As regras do concurso de contra-ordenações, encontram-se previstas no artº 19º do aludido RGCC, o qual estabelece que:

“1- Quem tiver praticado várias contra-ordenações é punido com uma coima cujo limite máximo resulta da soma das coimas concretamente aplicadas às infracções em concurso.

2- A coima aplicável não pode exceder o dobro do limite máximo mais elevado das contra-ordenações em concurso.

3- A coima a aplicar não pode ser inferior à mais elevada das coimas concretamente aplicadas às várias contra-ordenações."

No que concerne à competência estabelece o artº 36º, nº 1 do RGCC que "Em caso de concurso de contra-ordenações, será competente a autoridade a quem, segundo os preceitos anteriores, incumba processar qualquer das contra-ordenações."

Por sua vez o artº 37º, 1 do mesmo diploma legal dispõe que "Se das disposições anteriores, resultar a competência cumulativa de várias autoridades, o conflito é resolvido a favor da autoridade que por ordem de prioridades:

a) Tiver primeiro ouvido o arguido pela prática da contra-ordenação;

b) Tiver primeiro requerido a sua audição pelas autoridades policiais;

c) Tiver primeiro recebido das autoridades policiais os autos de que conste a audição do arguido".

Ainda por remissão do artº 32º do citado RGCO, aplicar-se-á ao concurso de contra-ordenações, o art. 77º do C.Penal, o qual estabelece que: "Quando alguém tiver praticado vários crimes antes de transitar em julgado a condenação por qualquer deles é condenado numa pena única. Na medida da pena são considerados, em conjunto, os factos e a personalidade do agente."

No que concerne ao conhecimento superveniente do concurso, estipula o art. 78º, 1 do C.Penal: "Se depois de uma condenação transitada em julgado, se mostrar que o agente praticou anteriormente àquela condenação, outro ou outros crimes, são aplicáveis as regras do artigo anterior, sendo a pena que já tiver sido cumprida, descontada no cumprimento da pena única aplicável ao concurso."

Contudo, entendemos que em sede contra-ordenacional, o art. 78º do C.Penal não tem aplicação, uma vez que prevendo o RGCC o regime do concurso de contra-ordenações, tal regime não prevê o concurso superveniente.

☆ ☆ ☆ ☆ ☆

O que se pede:
- 1) Responda com base no texto sobre o concurso de contra-ordenações:
(a) Segundo o nº 2 do artº 19º do RGCC, que valor não pode a coima aplicável exceder?
(b) De acordo com a alínea a) do artº 37º, nº 1, a favor de que autoridade se resolve primeiro o conflito de competência cumulativa?
(c) Que artigo do Código Penal se entende não ter aplicação em sede contra-ordenacional?
- 2) Prossiga, por favor, o texto sobre o concurso de contra-ordenações, começando logo após a última frase apresentada.

Listagem de dados:
☆ ☆ ☆ ☆ ☆

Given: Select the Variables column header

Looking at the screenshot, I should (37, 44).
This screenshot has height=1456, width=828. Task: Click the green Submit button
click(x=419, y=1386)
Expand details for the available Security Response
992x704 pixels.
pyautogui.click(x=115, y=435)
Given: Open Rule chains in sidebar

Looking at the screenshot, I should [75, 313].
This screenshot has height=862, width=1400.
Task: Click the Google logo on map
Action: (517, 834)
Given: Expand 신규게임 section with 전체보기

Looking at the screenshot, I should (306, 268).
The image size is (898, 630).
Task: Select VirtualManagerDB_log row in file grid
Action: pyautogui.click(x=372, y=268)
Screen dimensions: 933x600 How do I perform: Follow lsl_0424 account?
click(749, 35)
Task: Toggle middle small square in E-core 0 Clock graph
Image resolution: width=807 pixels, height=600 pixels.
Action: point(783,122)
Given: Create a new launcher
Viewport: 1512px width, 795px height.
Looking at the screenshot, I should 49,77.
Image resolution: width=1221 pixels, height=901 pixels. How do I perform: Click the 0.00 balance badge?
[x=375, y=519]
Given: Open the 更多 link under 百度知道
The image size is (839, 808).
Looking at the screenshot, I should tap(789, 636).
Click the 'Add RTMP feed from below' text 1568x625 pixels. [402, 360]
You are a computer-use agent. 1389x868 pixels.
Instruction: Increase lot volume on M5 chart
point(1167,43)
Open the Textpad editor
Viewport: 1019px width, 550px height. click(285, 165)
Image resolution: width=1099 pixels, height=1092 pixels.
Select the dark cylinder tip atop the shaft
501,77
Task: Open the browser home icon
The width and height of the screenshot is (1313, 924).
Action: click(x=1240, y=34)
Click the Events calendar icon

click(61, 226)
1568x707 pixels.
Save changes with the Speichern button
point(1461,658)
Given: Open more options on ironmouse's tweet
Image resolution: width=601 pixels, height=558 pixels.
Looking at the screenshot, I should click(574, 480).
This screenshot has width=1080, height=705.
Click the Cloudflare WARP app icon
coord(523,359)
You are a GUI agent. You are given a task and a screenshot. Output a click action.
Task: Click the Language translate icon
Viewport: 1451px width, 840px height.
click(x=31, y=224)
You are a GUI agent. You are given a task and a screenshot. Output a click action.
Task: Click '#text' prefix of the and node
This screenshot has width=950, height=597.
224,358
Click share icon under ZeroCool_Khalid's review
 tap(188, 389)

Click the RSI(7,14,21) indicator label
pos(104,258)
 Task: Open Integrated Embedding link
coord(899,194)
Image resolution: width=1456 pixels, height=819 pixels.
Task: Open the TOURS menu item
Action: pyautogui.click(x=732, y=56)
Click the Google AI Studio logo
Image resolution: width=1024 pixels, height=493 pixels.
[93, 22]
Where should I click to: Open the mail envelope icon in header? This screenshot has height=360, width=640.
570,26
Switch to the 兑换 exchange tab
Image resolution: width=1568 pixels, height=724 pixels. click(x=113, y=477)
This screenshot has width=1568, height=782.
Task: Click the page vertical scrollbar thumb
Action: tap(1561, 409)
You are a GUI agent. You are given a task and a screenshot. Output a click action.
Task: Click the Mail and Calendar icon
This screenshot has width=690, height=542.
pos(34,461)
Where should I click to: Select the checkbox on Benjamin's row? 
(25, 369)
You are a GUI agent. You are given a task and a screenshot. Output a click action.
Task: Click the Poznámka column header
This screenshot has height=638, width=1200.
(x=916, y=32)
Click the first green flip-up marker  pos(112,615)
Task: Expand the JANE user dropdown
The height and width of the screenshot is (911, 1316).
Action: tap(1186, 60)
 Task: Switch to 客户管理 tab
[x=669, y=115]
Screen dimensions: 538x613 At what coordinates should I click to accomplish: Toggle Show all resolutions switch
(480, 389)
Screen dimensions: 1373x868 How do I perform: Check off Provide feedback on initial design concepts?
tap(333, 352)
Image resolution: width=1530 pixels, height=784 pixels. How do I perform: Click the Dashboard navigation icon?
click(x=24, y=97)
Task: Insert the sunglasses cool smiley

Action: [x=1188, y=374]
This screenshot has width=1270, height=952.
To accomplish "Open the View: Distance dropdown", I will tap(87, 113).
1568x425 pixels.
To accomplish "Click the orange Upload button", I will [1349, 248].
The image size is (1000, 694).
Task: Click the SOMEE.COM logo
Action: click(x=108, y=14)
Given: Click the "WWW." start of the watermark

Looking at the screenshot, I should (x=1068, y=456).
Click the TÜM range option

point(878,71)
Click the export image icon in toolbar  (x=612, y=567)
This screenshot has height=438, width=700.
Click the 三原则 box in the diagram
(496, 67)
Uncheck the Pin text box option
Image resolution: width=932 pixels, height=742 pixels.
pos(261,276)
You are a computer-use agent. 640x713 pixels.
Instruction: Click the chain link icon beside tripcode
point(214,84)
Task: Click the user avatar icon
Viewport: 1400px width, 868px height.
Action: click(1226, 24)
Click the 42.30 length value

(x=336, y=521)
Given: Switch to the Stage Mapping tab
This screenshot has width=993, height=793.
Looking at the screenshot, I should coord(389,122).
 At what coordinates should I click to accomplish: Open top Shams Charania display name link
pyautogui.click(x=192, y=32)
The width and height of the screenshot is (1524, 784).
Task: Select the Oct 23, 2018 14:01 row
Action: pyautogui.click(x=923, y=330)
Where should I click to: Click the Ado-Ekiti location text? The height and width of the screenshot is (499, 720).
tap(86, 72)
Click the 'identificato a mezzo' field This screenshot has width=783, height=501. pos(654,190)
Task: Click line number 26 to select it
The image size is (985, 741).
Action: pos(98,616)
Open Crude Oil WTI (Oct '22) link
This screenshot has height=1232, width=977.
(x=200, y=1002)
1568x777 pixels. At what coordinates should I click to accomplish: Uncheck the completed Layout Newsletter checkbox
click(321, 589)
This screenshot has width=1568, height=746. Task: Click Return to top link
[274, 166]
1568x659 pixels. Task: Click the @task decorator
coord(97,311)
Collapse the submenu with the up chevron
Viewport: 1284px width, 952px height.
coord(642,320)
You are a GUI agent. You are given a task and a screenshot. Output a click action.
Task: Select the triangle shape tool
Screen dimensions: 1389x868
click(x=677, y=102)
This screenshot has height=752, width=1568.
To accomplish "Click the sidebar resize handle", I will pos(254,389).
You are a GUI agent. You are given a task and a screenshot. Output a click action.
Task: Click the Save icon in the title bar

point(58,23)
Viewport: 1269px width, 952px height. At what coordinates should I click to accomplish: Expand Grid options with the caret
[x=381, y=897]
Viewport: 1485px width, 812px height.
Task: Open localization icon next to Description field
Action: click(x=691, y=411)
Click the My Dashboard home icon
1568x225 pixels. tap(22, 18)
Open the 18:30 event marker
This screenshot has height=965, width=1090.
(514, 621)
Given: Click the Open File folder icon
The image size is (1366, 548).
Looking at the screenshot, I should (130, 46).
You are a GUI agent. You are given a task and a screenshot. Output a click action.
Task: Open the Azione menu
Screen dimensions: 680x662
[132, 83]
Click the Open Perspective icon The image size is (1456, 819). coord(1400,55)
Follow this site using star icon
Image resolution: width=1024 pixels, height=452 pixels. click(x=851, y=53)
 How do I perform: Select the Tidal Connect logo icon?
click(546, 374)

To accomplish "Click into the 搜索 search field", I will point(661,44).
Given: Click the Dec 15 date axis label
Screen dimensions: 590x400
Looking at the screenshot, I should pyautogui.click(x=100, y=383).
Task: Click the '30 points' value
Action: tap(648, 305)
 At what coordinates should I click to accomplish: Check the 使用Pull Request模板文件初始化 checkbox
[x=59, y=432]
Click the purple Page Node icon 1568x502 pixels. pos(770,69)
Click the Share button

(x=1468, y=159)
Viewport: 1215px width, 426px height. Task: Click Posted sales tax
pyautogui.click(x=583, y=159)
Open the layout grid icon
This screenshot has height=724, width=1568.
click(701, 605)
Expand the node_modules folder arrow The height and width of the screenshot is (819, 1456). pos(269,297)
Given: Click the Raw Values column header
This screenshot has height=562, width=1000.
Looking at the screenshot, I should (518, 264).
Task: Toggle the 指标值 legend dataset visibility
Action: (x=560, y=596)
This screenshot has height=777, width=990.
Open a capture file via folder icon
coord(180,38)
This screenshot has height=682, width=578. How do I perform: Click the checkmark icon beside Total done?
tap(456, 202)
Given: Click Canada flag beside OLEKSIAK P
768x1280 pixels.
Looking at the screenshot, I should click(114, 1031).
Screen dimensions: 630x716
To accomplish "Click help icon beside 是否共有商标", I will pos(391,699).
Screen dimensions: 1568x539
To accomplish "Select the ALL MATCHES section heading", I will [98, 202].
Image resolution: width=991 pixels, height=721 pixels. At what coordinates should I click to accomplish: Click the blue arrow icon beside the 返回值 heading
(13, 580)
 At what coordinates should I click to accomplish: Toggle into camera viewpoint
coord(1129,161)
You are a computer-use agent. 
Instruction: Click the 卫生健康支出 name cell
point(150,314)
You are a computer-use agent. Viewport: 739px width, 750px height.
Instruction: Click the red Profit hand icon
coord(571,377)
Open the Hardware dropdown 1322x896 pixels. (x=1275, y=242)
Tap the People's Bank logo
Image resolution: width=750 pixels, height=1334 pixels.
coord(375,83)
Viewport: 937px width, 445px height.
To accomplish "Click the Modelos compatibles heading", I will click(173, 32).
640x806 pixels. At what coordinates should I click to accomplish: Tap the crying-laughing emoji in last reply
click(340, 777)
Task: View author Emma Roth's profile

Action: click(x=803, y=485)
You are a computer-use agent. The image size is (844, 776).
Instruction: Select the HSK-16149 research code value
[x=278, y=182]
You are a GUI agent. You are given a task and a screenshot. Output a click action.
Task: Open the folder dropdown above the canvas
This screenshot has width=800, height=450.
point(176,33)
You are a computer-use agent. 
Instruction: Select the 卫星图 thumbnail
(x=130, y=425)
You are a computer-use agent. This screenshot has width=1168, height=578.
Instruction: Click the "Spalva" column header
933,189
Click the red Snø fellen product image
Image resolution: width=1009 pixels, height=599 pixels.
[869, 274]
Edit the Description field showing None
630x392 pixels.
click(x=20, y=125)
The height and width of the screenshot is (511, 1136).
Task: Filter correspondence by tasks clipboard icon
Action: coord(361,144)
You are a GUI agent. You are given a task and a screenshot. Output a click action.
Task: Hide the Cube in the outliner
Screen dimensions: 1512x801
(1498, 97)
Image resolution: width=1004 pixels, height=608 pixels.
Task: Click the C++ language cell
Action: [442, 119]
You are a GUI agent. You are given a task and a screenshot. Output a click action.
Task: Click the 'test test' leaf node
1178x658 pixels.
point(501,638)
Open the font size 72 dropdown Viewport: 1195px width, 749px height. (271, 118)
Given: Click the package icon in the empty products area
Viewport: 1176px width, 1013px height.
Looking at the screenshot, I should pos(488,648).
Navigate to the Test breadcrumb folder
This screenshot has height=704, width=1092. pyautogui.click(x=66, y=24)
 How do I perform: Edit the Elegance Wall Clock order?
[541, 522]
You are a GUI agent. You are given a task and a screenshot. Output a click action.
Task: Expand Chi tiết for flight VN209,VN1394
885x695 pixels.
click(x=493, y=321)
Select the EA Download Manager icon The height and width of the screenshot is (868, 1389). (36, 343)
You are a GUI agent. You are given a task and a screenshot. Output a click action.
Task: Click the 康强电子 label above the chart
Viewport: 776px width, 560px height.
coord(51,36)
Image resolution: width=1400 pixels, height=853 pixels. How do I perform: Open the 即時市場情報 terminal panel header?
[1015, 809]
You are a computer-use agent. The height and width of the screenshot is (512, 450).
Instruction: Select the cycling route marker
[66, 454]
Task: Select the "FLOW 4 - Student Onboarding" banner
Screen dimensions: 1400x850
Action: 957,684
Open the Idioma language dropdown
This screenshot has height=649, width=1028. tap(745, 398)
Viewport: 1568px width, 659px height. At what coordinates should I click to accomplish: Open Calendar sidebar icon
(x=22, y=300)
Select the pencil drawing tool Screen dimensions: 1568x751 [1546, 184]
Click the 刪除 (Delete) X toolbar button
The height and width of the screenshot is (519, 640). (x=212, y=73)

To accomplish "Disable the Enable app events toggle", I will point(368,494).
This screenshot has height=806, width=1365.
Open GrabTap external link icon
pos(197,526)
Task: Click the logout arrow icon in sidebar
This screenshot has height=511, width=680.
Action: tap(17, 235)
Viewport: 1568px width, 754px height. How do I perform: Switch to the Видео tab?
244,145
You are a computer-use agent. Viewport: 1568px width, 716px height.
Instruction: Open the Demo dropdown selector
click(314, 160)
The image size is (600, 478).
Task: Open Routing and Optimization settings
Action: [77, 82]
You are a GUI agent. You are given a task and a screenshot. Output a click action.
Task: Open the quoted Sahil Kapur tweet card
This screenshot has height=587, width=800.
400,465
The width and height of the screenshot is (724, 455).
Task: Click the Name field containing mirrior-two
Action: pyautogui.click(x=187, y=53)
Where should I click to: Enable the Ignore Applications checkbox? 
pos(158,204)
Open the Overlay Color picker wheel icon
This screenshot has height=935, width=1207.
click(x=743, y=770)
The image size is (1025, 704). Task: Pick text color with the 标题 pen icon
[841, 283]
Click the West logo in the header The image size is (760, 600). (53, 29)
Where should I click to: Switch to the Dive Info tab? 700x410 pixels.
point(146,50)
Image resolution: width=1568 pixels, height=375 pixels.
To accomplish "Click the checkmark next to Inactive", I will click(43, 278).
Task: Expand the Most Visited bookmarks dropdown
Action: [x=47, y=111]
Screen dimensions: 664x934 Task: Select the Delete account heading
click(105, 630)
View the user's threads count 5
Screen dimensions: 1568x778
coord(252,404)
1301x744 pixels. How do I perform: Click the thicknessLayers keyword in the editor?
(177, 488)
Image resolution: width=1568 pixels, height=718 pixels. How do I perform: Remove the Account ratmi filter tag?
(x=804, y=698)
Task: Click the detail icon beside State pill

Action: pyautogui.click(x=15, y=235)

☆ ☆ ☆ ☆ ☆

Respostas ao exercício:
- 1)
(a) O dobro do limite máximo mais elevado das contra-ordenações em concurso.
(b) A autoridade que tiver primeiro ouvido o arguido pela prática da contra-ordenação.
(c) O art. 78º do Código Penal.

- 2)
Na verdade, no que concerne ao cúmulo jurídico das coimas a sua possibilidade legal mostra-se prevista no RGCC, no seu artigo 19º, prevendo a aplicação de uma coima única em caso da prática de várias contra-ordenações, à semelhança do regime previsto no artº 77º do Cód. Penal para o caso de concurso de crimes.

No entanto, no regime contra-ordenacional não se mostra previsto a possibilidade de realização de cúmulo jurídico de coimas em caso de conhecimento superveniente de concurso, como ocorre no regime penal, em que tal possibilidade se encontra prevista no artº 78º do Cód. Penal.

Assim, e uma vez que as regras do concurso de contra-ordenações se encontram expressamente previstas no RGCC, não existindo qualquer omissão legal, não poderá recorrer-se a título subsidiário ao regime previsto no Código Penal, fazendo uso do disposto no artº 32º do RGCO.

Efectivamente a aplicação do Código Penal, a título subsidiário, nos termos previstos no aludido artº 32º, só ocorrerá quando no RGCC houver uma omissão. Para haver omissão é necessário que determinado instituto não esteja previsto e não que, estando previsto, não o seja de modo igual ao que se estabelece no Código Penal (cfr. neste sentido António Beça Pereira, in Regime Geral das Contra-ordenações e Coimas. 2ª ed. 1996, pág. 70).

No caso em apreço o instituto de concurso de contra-ordenações encontra-se expressamente previsto no aludido RGCC, embora não prevendo a possibilidade de ser efectuado o cúmulo jurídico das coimas, em caso de conhecimento superveniente do concurso, pelo que não há que recorrer subsidiariamente ao regime previsto no Cód. Penal, por não estarmos perante uma omissão.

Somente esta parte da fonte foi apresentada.